Listing:
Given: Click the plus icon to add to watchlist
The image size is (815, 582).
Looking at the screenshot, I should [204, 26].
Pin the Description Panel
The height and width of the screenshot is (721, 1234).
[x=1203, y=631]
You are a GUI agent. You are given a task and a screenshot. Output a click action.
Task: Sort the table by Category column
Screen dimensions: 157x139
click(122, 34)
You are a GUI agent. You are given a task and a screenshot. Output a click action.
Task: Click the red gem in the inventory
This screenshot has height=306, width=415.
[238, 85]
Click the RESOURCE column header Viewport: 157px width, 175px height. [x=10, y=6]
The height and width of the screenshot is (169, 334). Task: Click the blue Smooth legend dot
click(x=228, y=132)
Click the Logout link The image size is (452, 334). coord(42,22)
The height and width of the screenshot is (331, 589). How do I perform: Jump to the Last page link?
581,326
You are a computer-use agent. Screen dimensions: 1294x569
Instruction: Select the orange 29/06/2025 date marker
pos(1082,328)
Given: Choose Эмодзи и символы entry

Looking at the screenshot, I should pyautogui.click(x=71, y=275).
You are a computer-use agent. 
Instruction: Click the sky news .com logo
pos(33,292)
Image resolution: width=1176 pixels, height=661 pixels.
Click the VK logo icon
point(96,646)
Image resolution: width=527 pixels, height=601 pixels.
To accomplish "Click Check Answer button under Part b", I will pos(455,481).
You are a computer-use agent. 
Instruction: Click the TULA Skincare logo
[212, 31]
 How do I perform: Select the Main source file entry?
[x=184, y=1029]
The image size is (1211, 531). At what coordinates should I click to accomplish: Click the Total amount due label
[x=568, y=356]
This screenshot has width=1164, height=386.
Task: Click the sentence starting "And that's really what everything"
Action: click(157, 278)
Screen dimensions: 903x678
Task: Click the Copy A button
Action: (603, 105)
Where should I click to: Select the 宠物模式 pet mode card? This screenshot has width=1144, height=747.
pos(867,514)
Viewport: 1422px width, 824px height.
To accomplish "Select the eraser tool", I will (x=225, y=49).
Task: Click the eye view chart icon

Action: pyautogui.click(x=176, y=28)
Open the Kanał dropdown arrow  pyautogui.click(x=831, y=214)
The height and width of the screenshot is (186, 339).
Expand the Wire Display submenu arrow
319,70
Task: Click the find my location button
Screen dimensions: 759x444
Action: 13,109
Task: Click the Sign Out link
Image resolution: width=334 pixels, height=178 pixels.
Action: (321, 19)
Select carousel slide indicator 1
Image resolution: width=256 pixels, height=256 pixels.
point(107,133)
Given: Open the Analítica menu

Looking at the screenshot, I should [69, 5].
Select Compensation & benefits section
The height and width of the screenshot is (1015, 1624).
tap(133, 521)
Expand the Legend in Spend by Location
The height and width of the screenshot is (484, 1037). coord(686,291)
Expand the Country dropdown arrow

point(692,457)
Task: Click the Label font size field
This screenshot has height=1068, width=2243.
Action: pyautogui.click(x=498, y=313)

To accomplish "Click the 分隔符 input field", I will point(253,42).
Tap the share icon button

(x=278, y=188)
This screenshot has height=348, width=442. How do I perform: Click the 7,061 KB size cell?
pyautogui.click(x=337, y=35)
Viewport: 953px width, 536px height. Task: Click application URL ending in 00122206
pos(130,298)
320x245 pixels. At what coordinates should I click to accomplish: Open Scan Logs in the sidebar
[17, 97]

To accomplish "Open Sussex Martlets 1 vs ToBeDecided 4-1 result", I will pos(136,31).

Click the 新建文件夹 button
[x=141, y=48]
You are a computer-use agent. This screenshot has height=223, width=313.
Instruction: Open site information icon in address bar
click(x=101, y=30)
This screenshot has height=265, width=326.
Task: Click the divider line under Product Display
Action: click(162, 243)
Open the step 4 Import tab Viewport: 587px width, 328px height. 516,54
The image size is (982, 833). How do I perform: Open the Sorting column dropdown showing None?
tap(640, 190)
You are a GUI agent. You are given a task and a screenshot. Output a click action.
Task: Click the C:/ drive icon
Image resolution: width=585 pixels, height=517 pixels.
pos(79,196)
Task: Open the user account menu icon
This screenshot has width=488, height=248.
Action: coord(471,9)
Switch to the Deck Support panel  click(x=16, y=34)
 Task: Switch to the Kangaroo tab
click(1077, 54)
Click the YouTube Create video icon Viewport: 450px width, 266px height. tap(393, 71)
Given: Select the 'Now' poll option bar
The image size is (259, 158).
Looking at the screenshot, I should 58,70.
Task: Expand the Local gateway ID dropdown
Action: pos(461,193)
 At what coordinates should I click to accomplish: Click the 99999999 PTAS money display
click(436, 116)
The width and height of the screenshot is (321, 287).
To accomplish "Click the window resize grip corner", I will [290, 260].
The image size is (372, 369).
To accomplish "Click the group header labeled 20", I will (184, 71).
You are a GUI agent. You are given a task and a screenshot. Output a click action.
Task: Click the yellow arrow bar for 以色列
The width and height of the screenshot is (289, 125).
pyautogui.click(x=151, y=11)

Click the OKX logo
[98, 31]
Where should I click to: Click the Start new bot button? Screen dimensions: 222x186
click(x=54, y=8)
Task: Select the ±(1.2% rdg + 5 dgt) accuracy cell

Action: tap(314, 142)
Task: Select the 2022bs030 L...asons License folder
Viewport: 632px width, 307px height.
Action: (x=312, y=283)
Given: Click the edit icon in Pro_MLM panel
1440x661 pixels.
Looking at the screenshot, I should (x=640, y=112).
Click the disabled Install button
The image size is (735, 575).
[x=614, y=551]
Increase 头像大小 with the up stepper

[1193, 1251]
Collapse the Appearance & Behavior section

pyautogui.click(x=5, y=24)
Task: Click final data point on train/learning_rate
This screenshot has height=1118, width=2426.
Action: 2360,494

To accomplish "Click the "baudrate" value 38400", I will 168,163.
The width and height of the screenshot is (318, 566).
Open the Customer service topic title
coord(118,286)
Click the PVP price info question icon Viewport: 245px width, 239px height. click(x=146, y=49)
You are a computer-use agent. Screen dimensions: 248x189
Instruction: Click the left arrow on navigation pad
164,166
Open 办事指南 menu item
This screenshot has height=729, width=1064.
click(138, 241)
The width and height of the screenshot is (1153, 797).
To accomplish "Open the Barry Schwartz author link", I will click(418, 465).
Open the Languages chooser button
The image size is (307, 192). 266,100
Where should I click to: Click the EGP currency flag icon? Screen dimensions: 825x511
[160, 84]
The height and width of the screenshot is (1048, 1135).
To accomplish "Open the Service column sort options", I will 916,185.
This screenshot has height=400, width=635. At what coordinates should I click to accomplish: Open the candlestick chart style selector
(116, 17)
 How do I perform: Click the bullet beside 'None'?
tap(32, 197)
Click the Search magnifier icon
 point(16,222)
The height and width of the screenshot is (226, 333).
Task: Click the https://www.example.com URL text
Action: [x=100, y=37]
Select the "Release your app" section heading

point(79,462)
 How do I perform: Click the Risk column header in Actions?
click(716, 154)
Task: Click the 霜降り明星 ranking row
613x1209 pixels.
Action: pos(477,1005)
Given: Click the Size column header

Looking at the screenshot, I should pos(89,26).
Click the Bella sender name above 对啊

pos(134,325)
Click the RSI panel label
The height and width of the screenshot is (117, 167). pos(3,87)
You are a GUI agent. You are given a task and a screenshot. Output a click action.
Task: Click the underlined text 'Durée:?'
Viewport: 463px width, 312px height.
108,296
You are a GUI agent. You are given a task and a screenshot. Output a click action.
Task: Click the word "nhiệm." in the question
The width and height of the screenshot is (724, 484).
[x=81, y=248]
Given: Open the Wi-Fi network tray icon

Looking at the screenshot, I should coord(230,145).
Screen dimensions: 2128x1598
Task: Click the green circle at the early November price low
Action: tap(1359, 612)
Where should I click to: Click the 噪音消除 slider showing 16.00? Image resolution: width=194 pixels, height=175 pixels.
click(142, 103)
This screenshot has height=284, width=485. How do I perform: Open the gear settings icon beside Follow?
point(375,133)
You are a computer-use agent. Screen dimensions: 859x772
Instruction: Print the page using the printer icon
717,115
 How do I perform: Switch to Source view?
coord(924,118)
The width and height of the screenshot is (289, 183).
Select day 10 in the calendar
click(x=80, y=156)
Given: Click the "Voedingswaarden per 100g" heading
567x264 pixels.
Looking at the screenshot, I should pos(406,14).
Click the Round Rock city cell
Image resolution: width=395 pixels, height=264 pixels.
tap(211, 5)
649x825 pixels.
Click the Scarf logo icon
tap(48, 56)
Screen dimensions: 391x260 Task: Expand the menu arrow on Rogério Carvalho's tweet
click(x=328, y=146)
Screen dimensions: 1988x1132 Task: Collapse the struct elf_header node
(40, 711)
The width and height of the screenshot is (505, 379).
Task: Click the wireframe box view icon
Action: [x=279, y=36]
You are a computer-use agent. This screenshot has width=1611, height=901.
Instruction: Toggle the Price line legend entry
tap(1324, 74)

Goal: Reproduce the records from their start through the line containing "pos(33,292)", switching "GUI agent" to "screen agent" and keeping everything else the same.

Solution for this task:
Given: Click the plus icon to add to watchlist
The image size is (815, 582).
Looking at the screenshot, I should [204, 26].
Pin the Description Panel
The height and width of the screenshot is (721, 1234).
[x=1203, y=631]
You are a screen agent. You are given a task and a screenshot. Output a click action.
Task: Sort the table by Category column
Screen dimensions: 157x139
click(122, 34)
You are a screen agent. You are given a task and a screenshot. Output a click action.
Task: Click the red gem in the inventory
This screenshot has height=306, width=415.
[238, 85]
Click the RESOURCE column header Viewport: 157px width, 175px height. [x=10, y=6]
The height and width of the screenshot is (169, 334). Task: Click the blue Smooth legend dot
click(x=228, y=132)
Click the Logout link The image size is (452, 334). coord(42,22)
The height and width of the screenshot is (331, 589). How do I perform: Jump to the Last page link?
581,326
You are a computer-use agent. Screen dimensions: 1294x569
Instruction: Select the orange 29/06/2025 date marker
pos(1082,328)
Given: Choose Эмодзи и символы entry

Looking at the screenshot, I should pyautogui.click(x=71, y=275).
You are a computer-use agent. 
Instruction: Click the sky news .com logo
pos(33,292)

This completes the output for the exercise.